Dustin_Decker · September 19, 2017, 11:45pm

For beats that don't depend on a local system resource, such as a beat for a web API, having a some standard options to store state remotely would be a huge win when running on infrastructure without persistent disk storage.

Providing an io.ReadWriter backed by a configurable local, elasticsearch, etcd, or consul storage backend as part of the standard beats framework might be a good way to do it. Developers can be free to read and write their state blobs, and users can have more flexibility in their deployments.

tudor · September 20, 2017, 12:22pm

Just to make sure I understand, you are referring to custom Beats, and you want libbeat to never write to local disk, right?

If it could be done in a generic way, we'd be open to have that in libbeat, but I'm not sure how easy it will be. Can you try opening a PoC pull request? Doesn't need to be complete, but just to demonstrate the concept.

Dustin_Decker · September 20, 2017, 2:21pm

Yes, I'm proposing adding a configurable storage backend for state tracking in libbeat.

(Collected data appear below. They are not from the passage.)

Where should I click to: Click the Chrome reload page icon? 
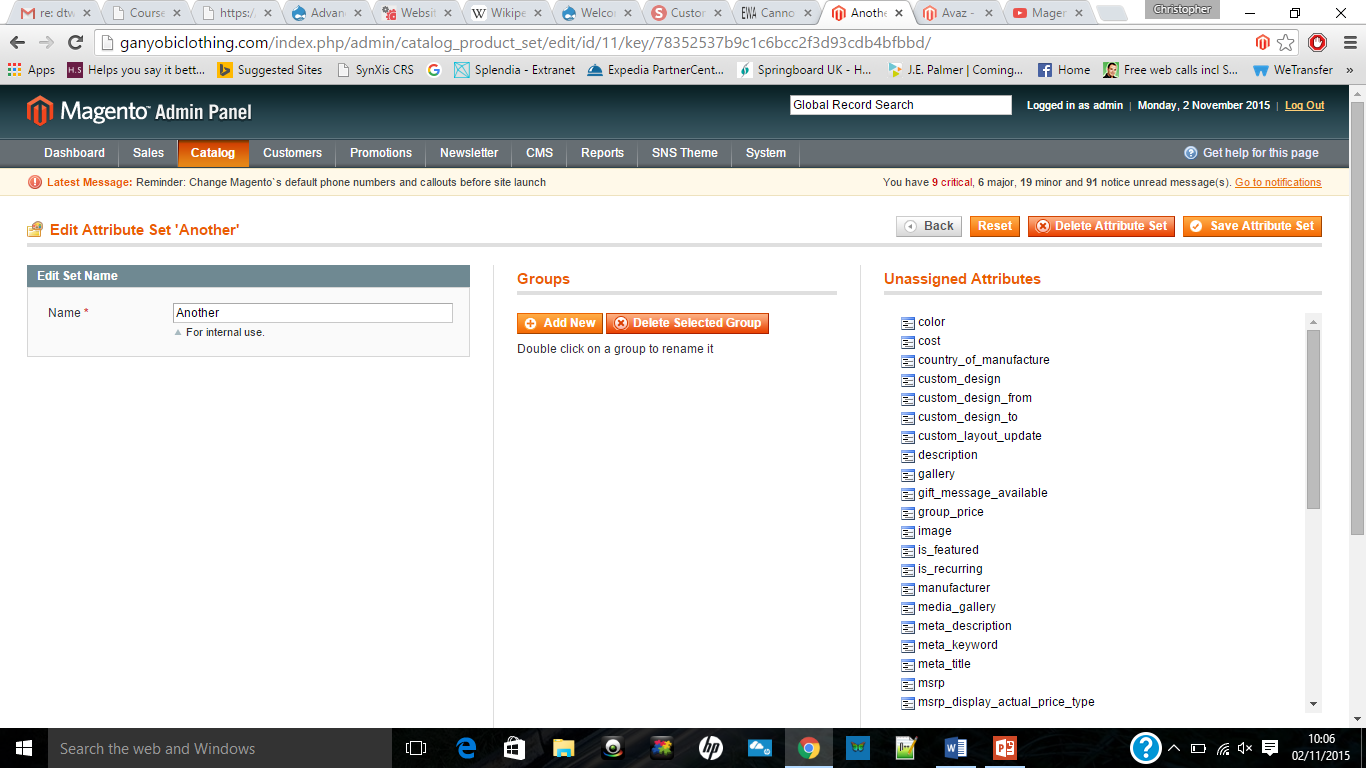(x=75, y=43)
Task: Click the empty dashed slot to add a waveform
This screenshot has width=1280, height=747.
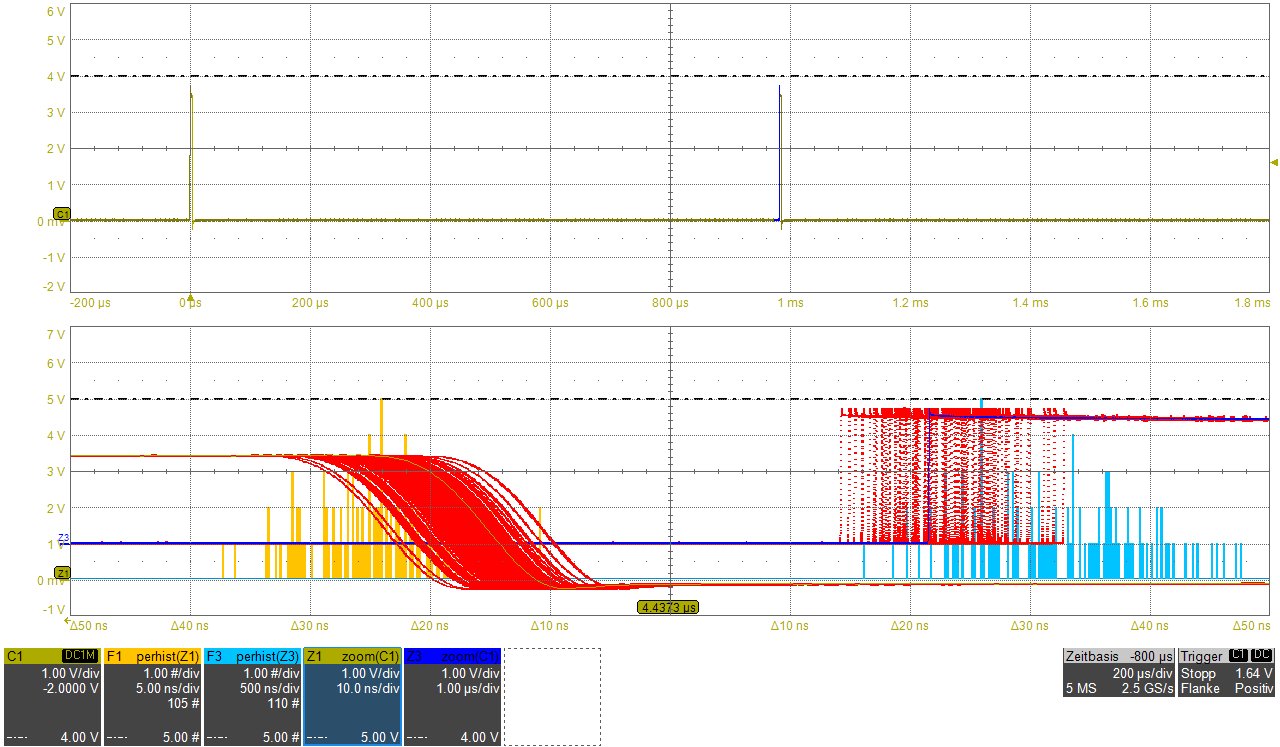Action: 550,695
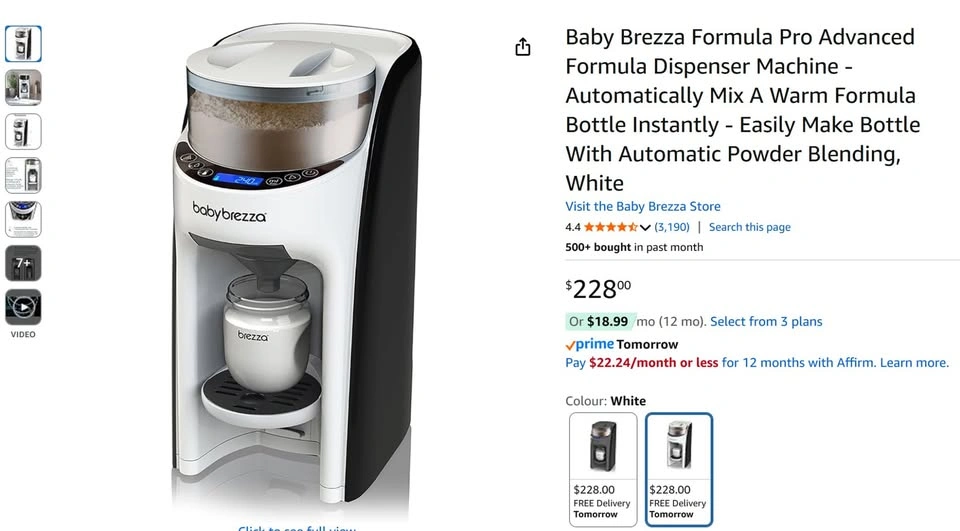Show the 7+ more images thumbnail

click(x=23, y=263)
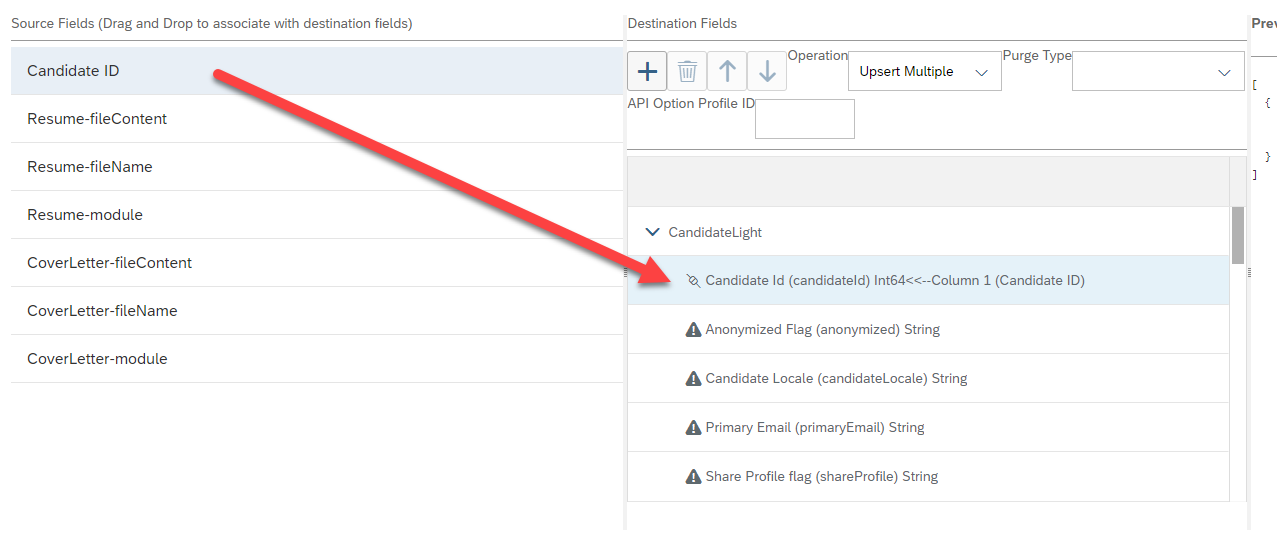
Task: Select the CoverLetter-fileName source field
Action: point(317,311)
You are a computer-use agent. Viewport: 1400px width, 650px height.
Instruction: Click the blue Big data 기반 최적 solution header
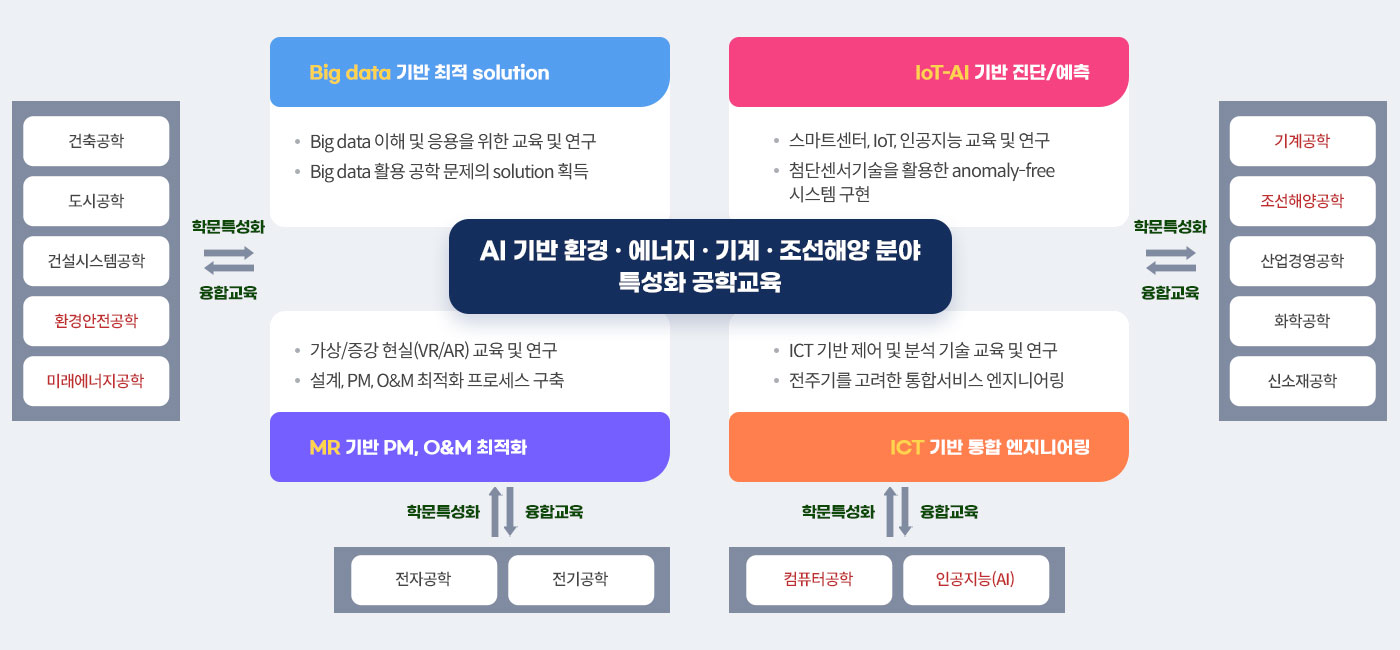469,72
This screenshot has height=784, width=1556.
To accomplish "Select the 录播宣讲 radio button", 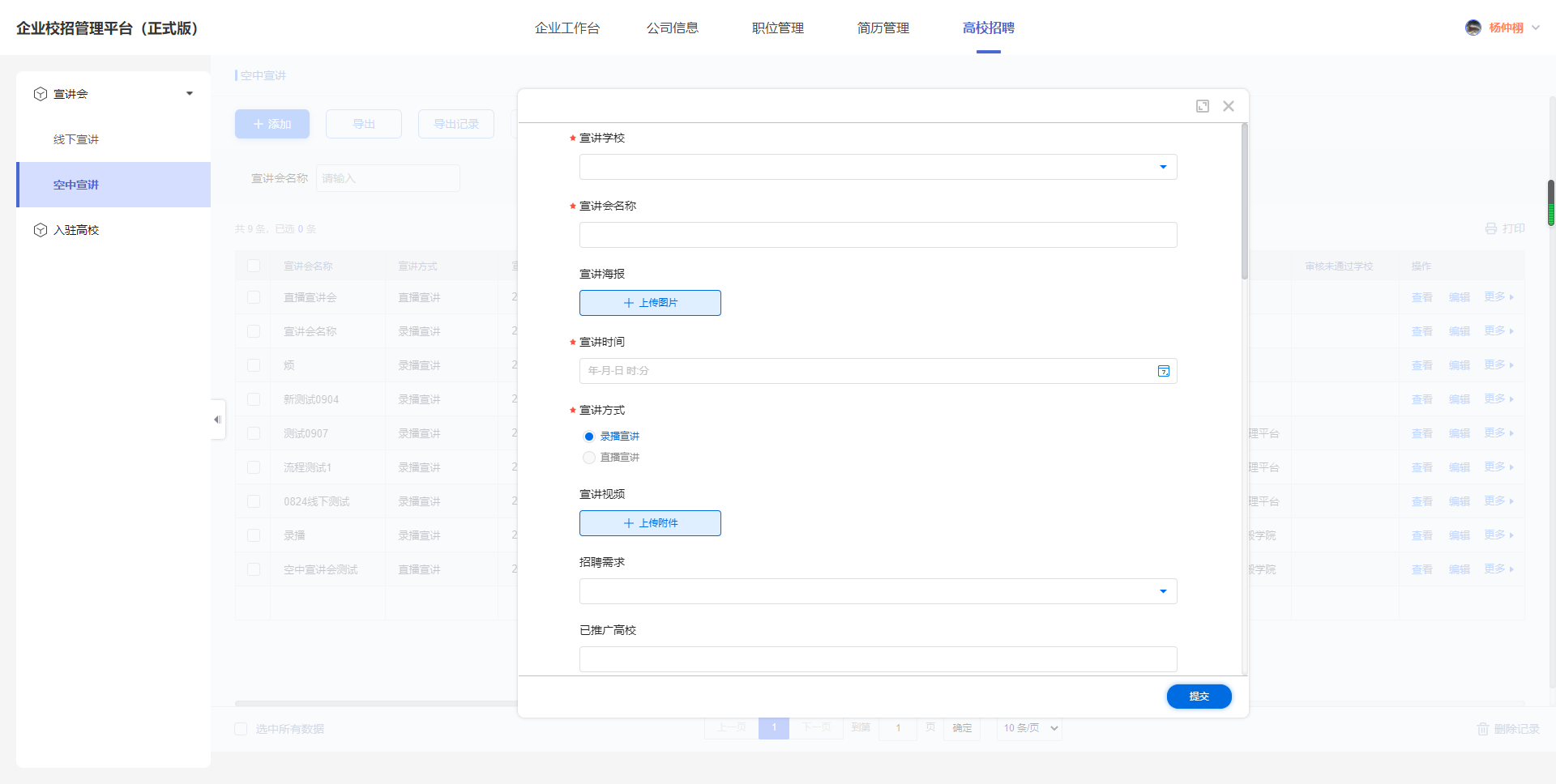I will pos(589,437).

So for Filebeat, for example:
What is now filebeat.registry_file: registry would instead become:

state:
  storage_driver: local
  storage_opts:
    path: registry

A different beat, such as one that retrieves Google Suite Oauth authorizations, you could use something like this, and run it on Kubernetes without local storage:

state:
  storage_driver: etcd
  storage_opts:
    address:   "127.0.0.1:8500"
    token: "3940uf3ij32094j43"
    key: "co.elastic.gsuitebeat.state"

I'd be happy to make a PoC when I find time.

The feature issue is being tracked here: https://github.com/elastic/beats/issues/5375

steffens · October 4, 2017, 10:54am

It's an interesting idea. Currently the state store for filebeat and winlogbeat are custom per beat. We hope to change this, so to have a common API for storing/updating state in libbeat in the future. As first iteration we still want to go for local files, but e.g. considering k8s we might indeed opt to support other backends. But with backends based on networks, the chance of things going wrong will increase as well.

system · October 10, 2017, 11:46pm

This topic was automatically closed after 21 days. New replies are no longer allowed.